··· ENTRIES SUPPLIED

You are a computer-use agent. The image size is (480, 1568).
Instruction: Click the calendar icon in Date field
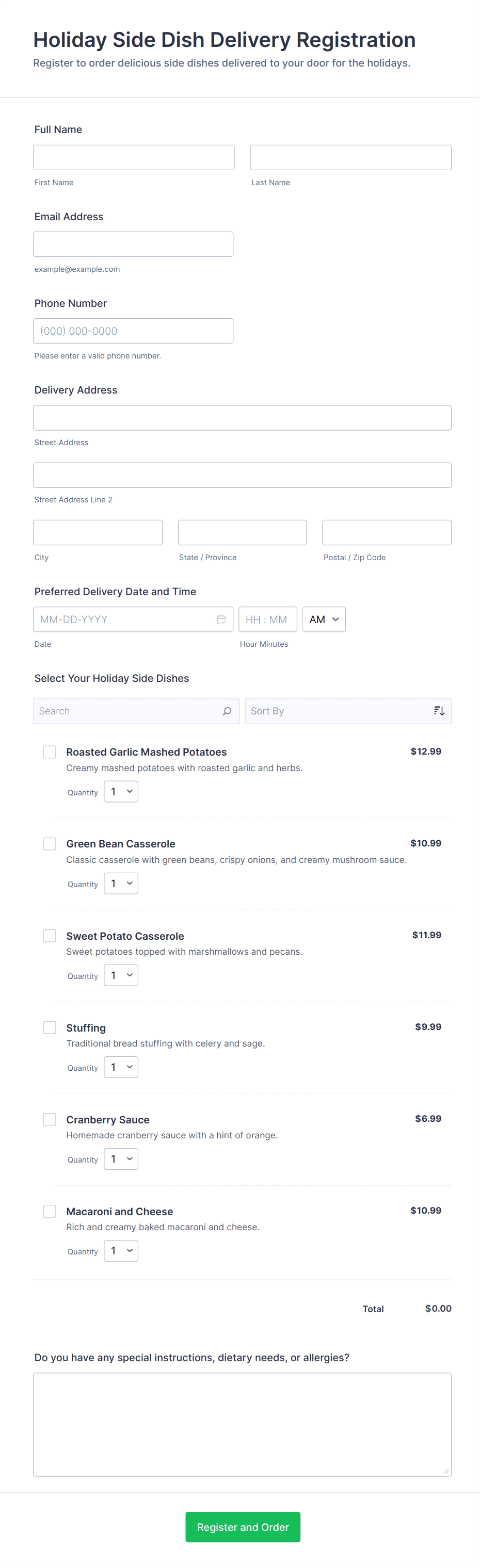[x=221, y=619]
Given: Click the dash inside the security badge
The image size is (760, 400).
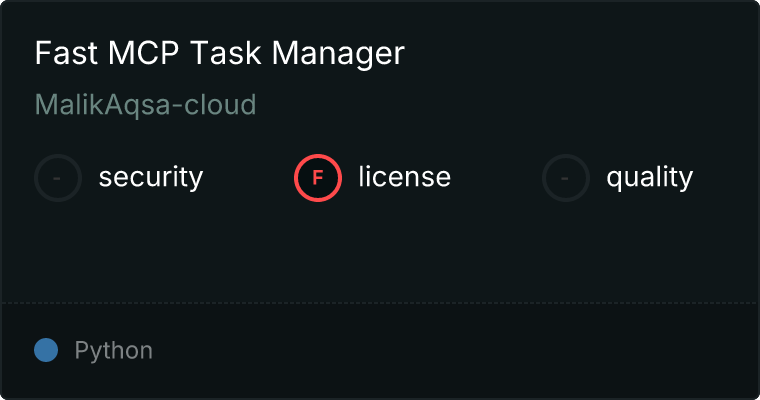Looking at the screenshot, I should point(58,178).
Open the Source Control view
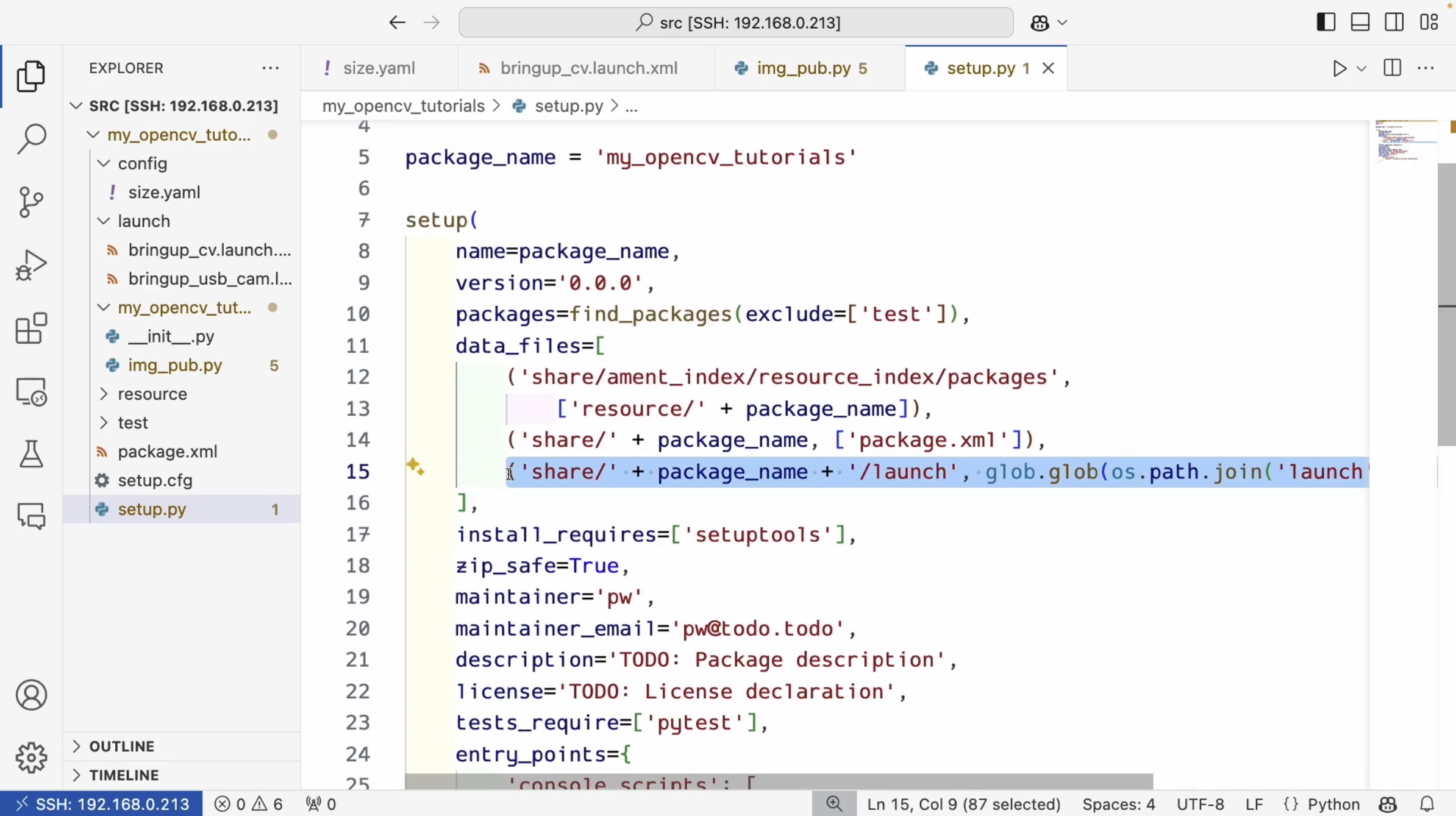1456x816 pixels. coord(30,202)
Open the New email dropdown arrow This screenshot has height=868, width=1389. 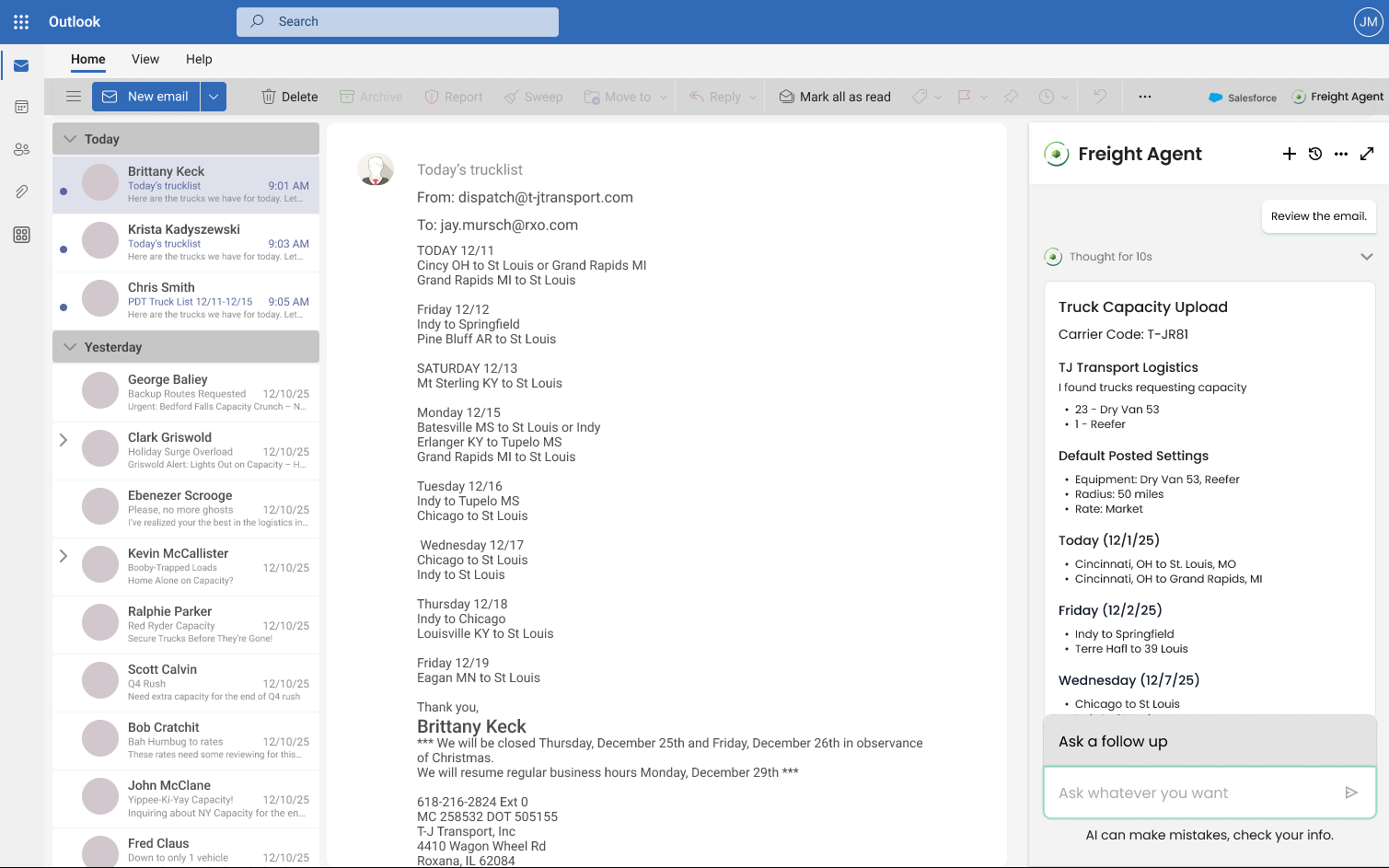pyautogui.click(x=214, y=97)
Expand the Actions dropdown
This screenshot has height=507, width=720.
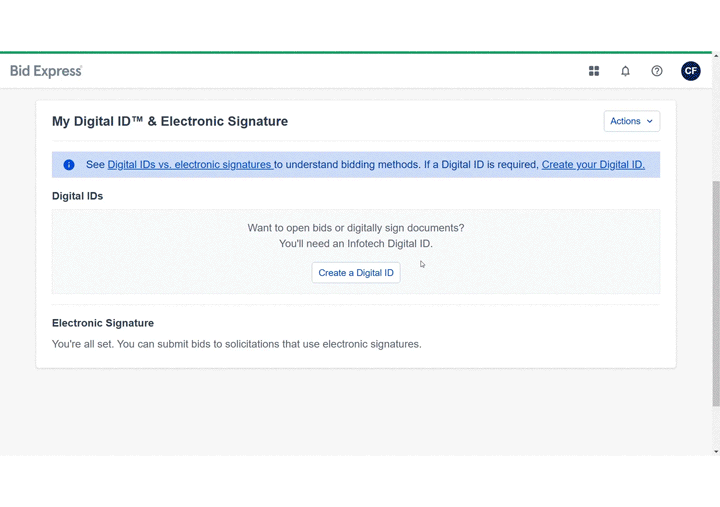click(631, 121)
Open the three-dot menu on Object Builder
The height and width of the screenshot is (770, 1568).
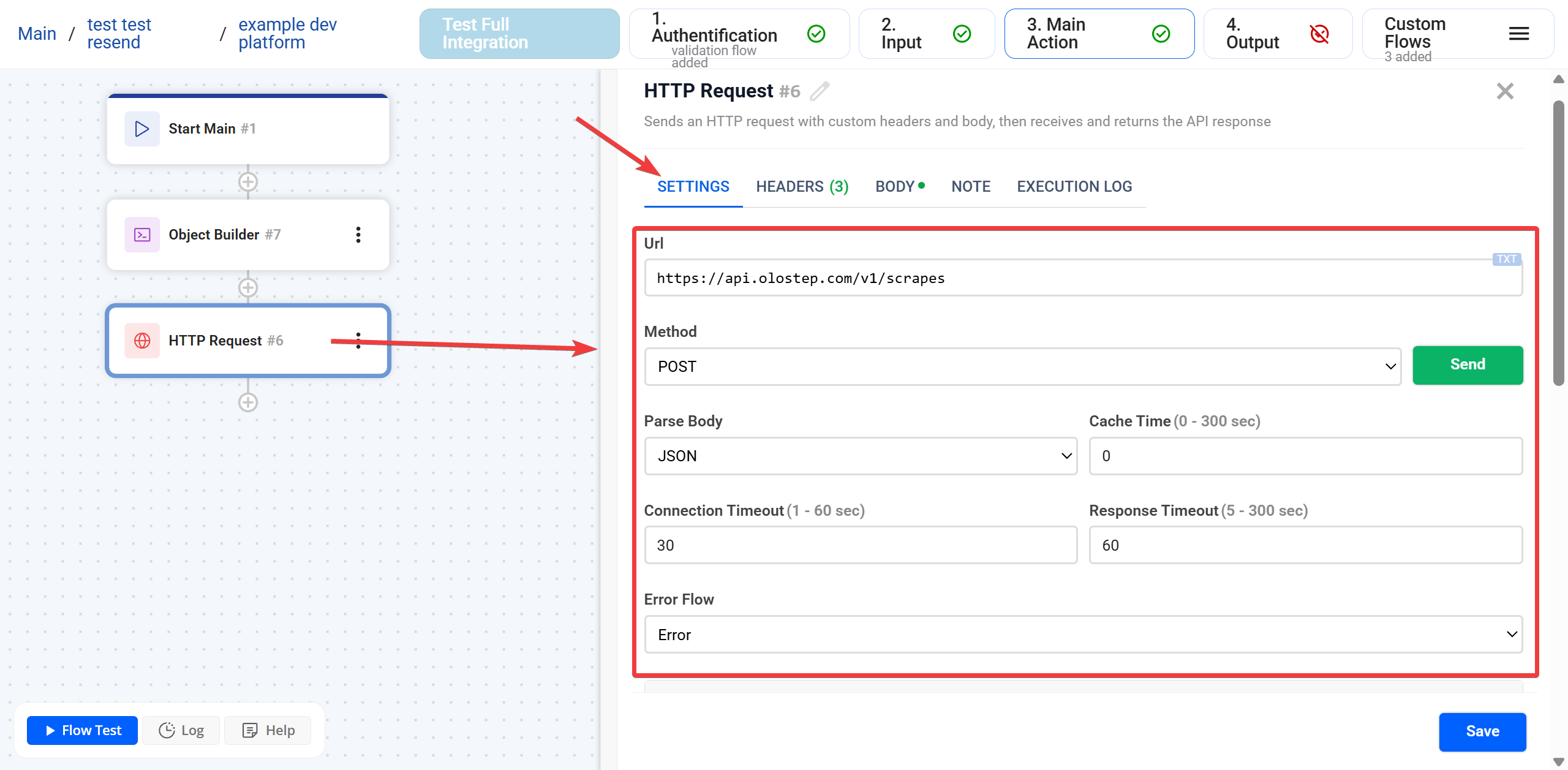[358, 234]
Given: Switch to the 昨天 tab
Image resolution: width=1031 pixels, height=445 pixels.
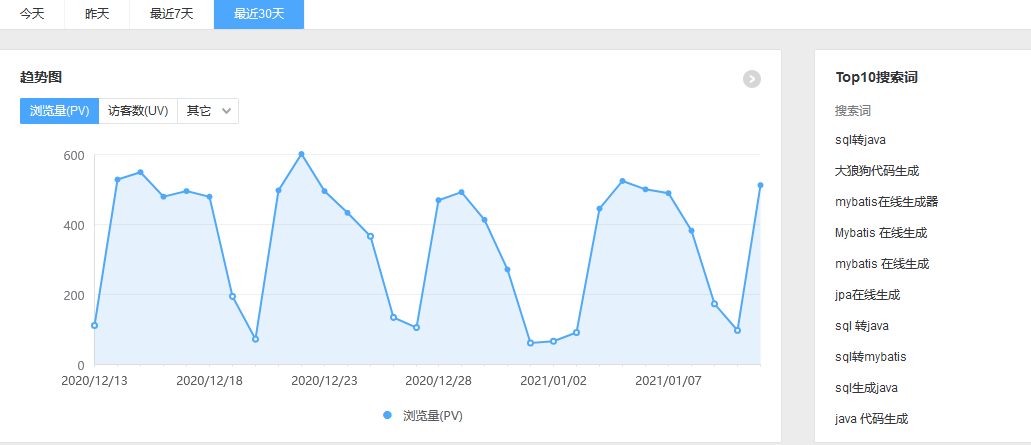Looking at the screenshot, I should pos(97,14).
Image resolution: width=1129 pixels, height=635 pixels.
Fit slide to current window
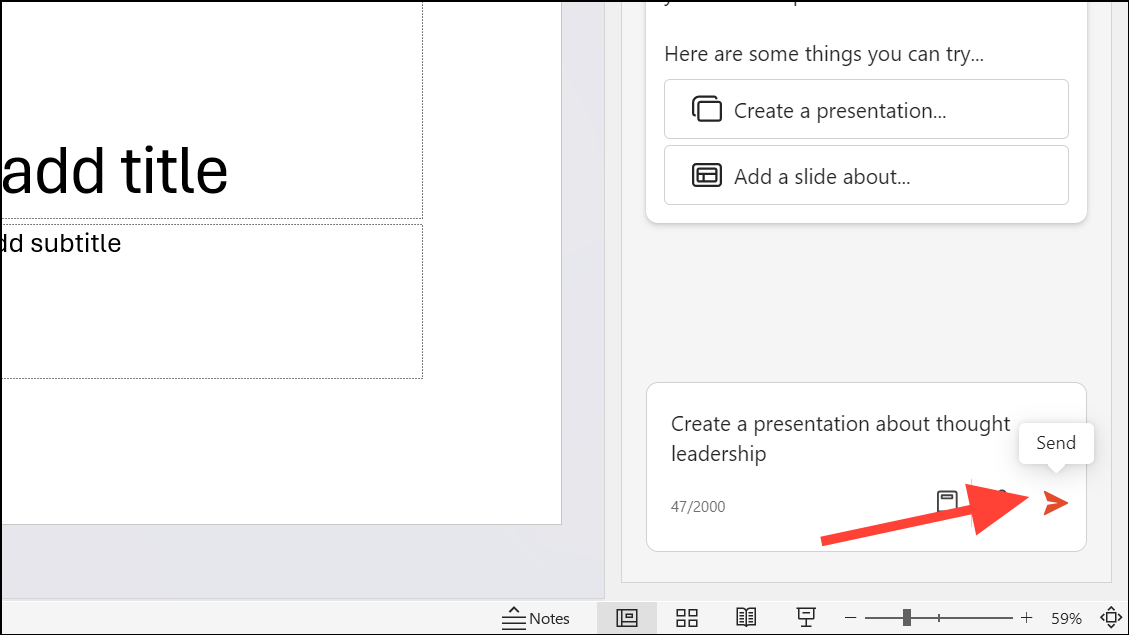click(x=1110, y=617)
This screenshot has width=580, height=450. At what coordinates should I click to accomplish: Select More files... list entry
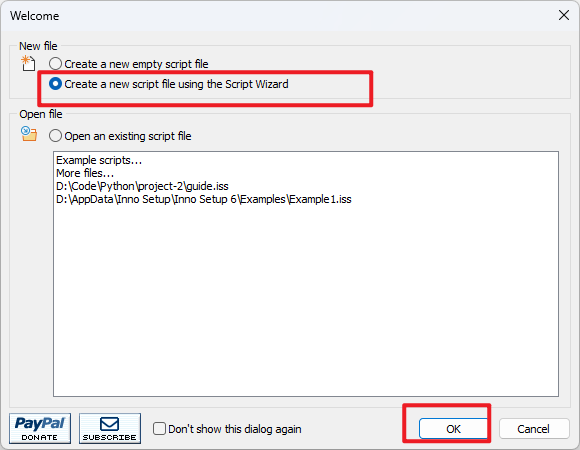tap(85, 173)
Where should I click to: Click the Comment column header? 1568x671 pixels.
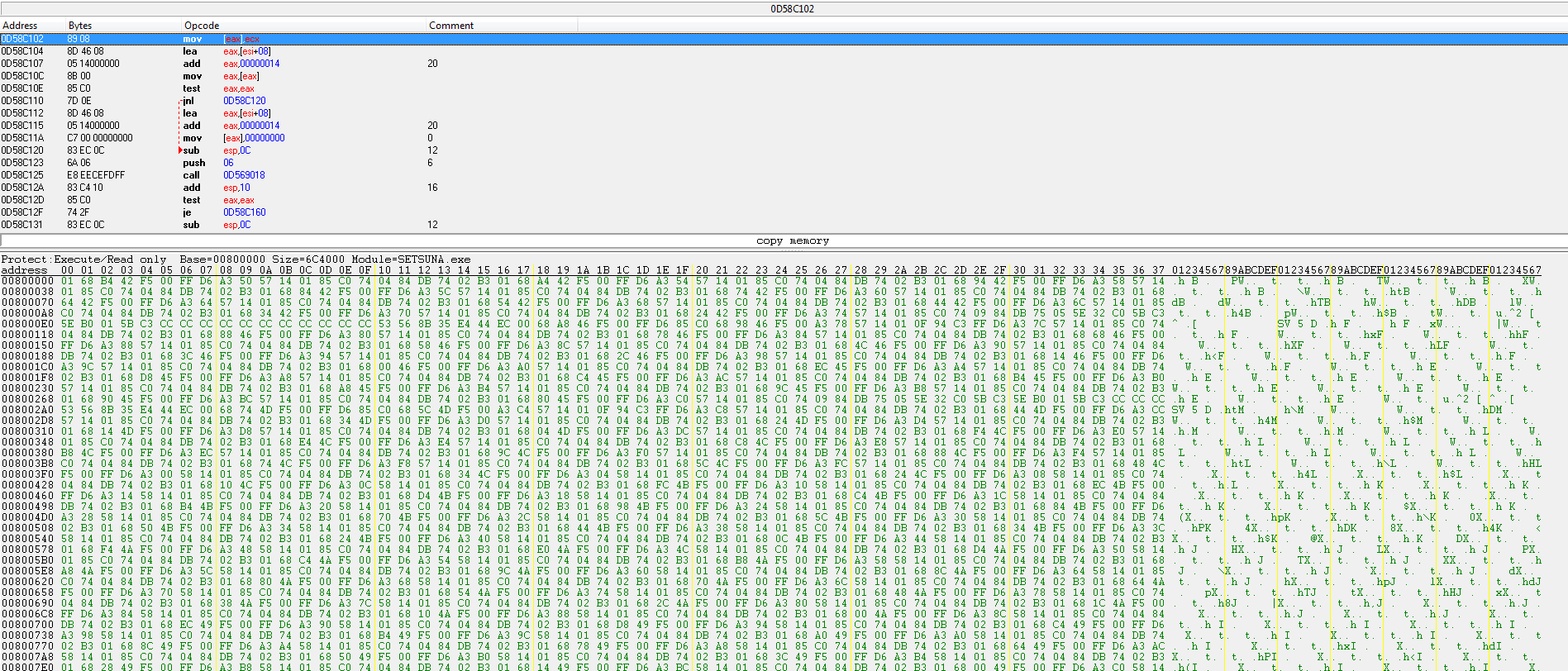[451, 26]
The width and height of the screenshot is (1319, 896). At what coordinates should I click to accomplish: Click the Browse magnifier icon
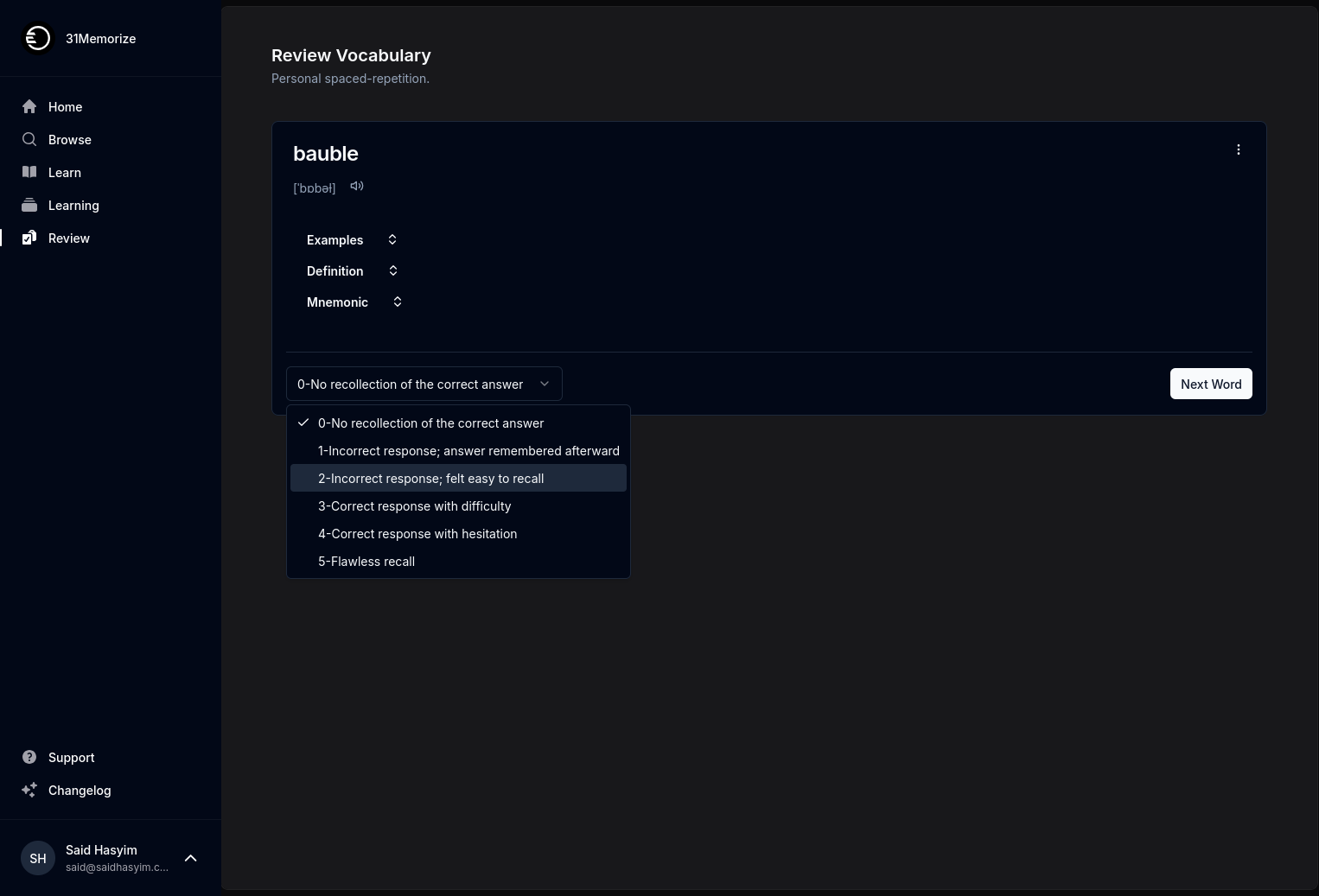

······

> [WHAT YOU WILL DO]
Could you reproduce the lines word for word, from the very first one through the line that contains "1456x816 pixels. coord(30,202)", including that line, and leave the pictures out?

> [RESULT OF THE EXERCISE]
You are a computer-use agent. The image size is (480, 1568).
Instruction: Click the calendar icon in Date field
[x=221, y=619]
Given: Click the dash inside the security badge
The image size is (760, 400).
Looking at the screenshot, I should point(58,178).
Open the Source Control view
1456x816 pixels. coord(30,202)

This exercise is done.